SEÇİMLER 2026 YAZINA ÇEKİLEBİLİR
Bahçeli açıklamasının ardından muhalif medyada “ittifak dağılıyor mu”, “Cumhur ittifakında kriz” başlıkları atılırken, iktidar medyası oldukça temkinli yaklaştı, hatta önemsizleştirdi ve hemen hepsi açıklamayı Bahçeli’nin “Erdoğan’ın yanındayız, arkasındayız” sözleri üzerinden gördü. Bazı kalemler “Türkiye’ye yönelik oyunun bir parçası” olarak değerlendirdi ve Bahçeli’ye, partisine övgüler dizildi. İktidar medyasındaki bu önemsizleştirme tutumu için ne söylersiniz?
Bu meselenin çok kaşınarak altının çizilmesi istenmiyordur. Belirttiğim gibi “Cumhur İttifakından kesin vazgeçildi” gibi bir ortam olduğunu düşünmüyorum. Bahçeli de esas olarak bu mesajı vermiyor zaten. Bir erken seçim olur olmaz, zaman gösterecek ama ben her halükarda seçimin 2028’e kalmayacağını düşünüyordum. Erdoğan’ın Şimşek programının yıkıcı etkilerinden çıkılıp, ekonominin biraz toparlanma döneminde, yani kabaca 2027 başlarında bir seçime gidileceğini düşünüyordum. Gelişmelere göre bu biraz daha erkene, 2026 yazına geri çekilebilir belki.
Çünkü AKP ile MHP arasında yaşanan gerilimin dışında, Türkiye kapitalizminin yapısal açmazları, özellikle uluslararası sermaye (sıcak para) girişine bağımlı olmasının bazı gereklilikleri söz konusu. Bunları siyaseten yönetebilmeniz gerekiyor.

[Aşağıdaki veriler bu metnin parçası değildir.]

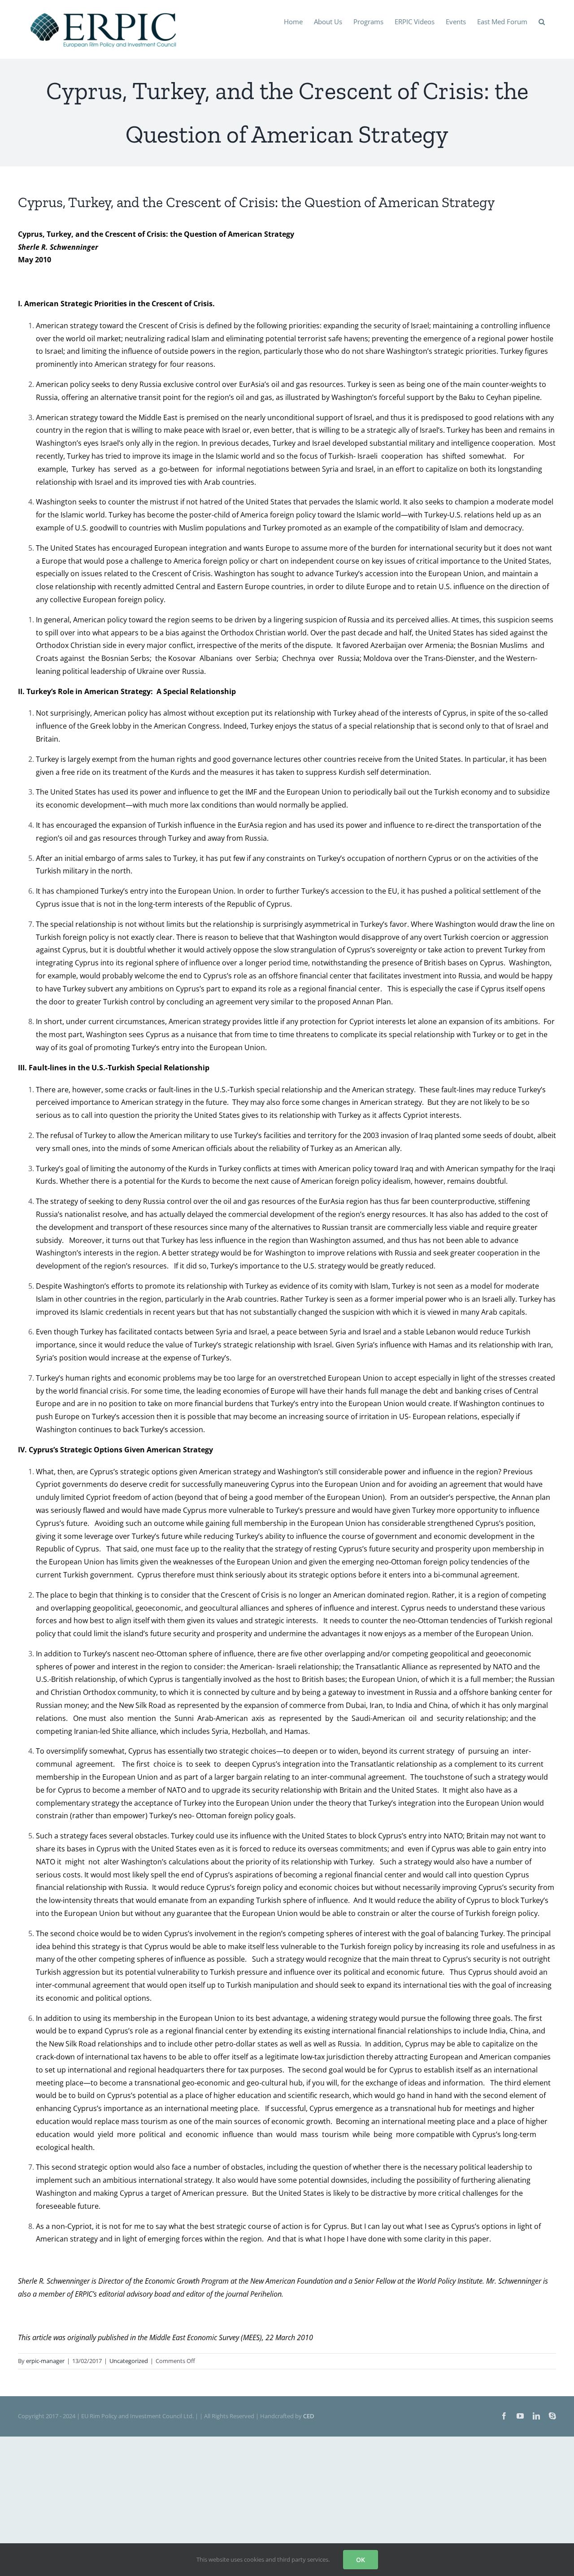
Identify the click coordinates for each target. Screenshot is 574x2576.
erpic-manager (45, 2361)
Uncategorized (128, 2361)
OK (360, 2559)
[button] (542, 21)
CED (308, 2416)
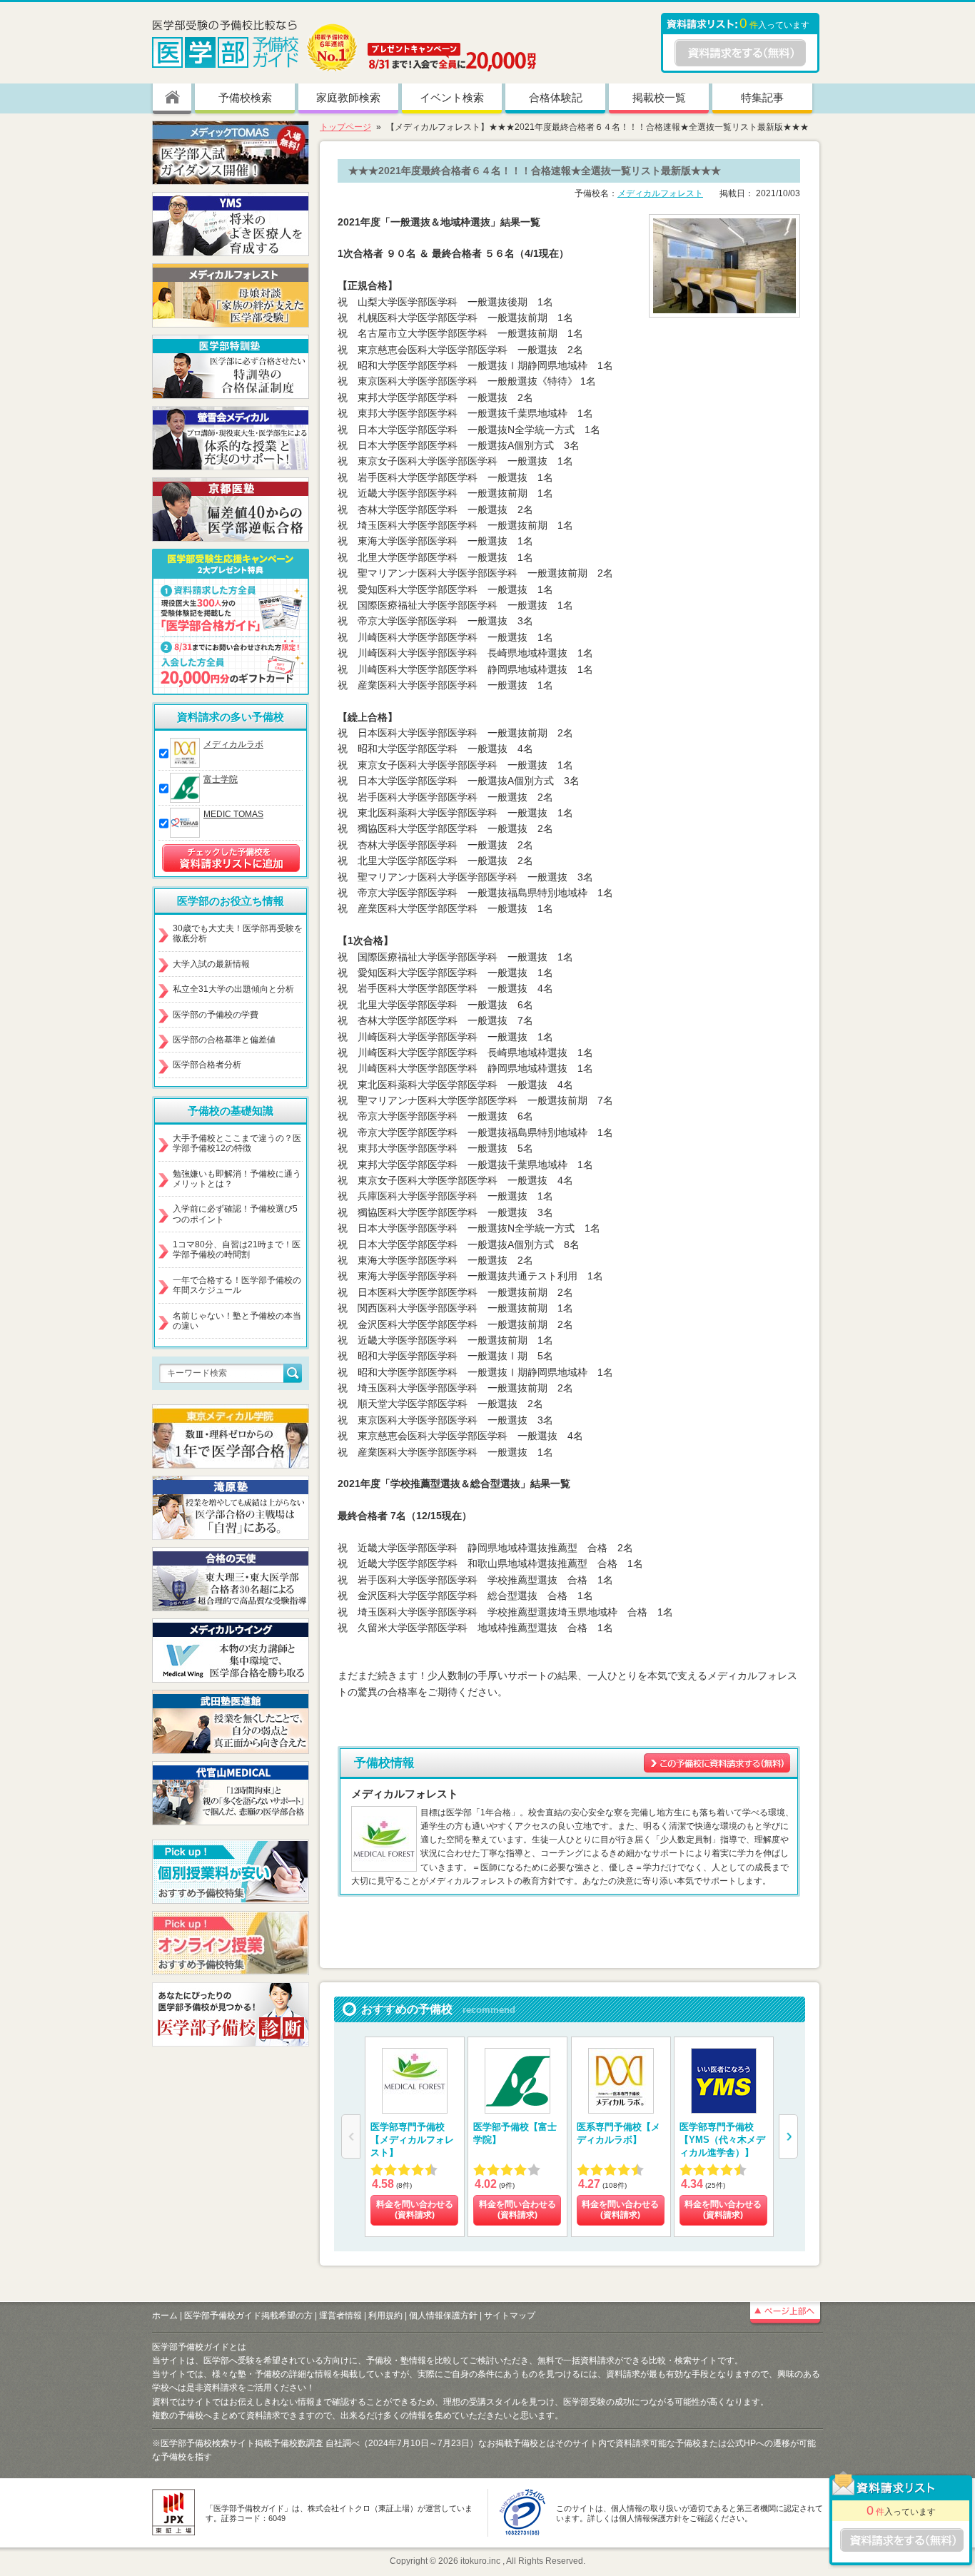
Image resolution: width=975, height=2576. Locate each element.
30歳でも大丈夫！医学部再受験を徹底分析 (238, 933)
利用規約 (385, 2316)
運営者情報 (340, 2316)
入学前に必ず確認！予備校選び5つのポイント (235, 1214)
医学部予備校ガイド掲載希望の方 (248, 2316)
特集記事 (762, 97)
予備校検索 (245, 97)
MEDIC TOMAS (233, 814)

Devletin bu kadar aşırı parçalı yapısında bunu yönetmek daha zor oluyor.
SERMAYE UZUN ZAMANDIR B SEÇENEĞİNİ YARATMAYA ÇALIŞIYOR
Sermaye Cumhur İttifakının dağılmasını, dolayısıyla erken seçimi ister mi?
Türkiye’de sermayenin farklı fraksiyonları var. AKP ile organik ilişki içinde olan veya AKP’nin iktidarda olması sayesinde büyüyen veya daha küçük orta boy sermaye, yani finans sermayesine ulaşma kapasitesi olmayan sermaye AKP’ye daha gözünü dikiyor vs. Buranın ihtiyaçlarıyla, daha büyük sermayenin, uluslararası finans sermayesinin ihtiyaçları farklı. Ama bir taraftan da Türkiye kapitalizmi faiz, enflasyon, döviz kıskacında bir sıkışma yaşıyor ve şu anda bunu aşmak için sermayenin daha güçsüz olan fraksiyonları da bu durumu kabulleniyor, Türkiye’nin para girişine ihtiyacı var ve bunun sağlanmasını istiyor. TÜSİAD’ın programına baktığımda Şimşek programı onların görmek istediği program ama Şimşek programının da AKP- Erdoğan açısından geçici ve mecburen dönülen bir yol olduğunu düşünüyorum. Büyük sermaye yeni bir hegemonya projesi ve birikim stratejisini inşa etmeye çalışıyor. Türkiye burjuvazisinin belli bir kesimi yeniden Batıyla ittifakın güçlendiği, ABD ile ilişkilerin düzeldiği, Türkiye’ye sermaye girişlerinin arttığı bir senaryoyu istiyor. Şimşek programıyla Erdoğan buraya doğru çubuğu tekrar büktü ama kabaca 2016’den beri Erdoğan’ın izlediği ekonomi politikaları farklı sermaye fraksiyonlarının çıkarlarının gereği doğrultusunda zikzaklar çiziyor. O yüzden büyük sermaye başka bir iktidar alternatifi de olsun istiyor. Yani siyasi yatırımını sadece Cumhur İttifakına yapmıyor. B seçeneği yaratmaya uzun zamandır çalışıyor, B seçeneğini güçlü olarak tutmak istiyor. Bu bakımdan 31 Mart, B seçeneğinin bir alternatif olarak ortaya konulabileceğine dair güçlü bir sinyal verdi.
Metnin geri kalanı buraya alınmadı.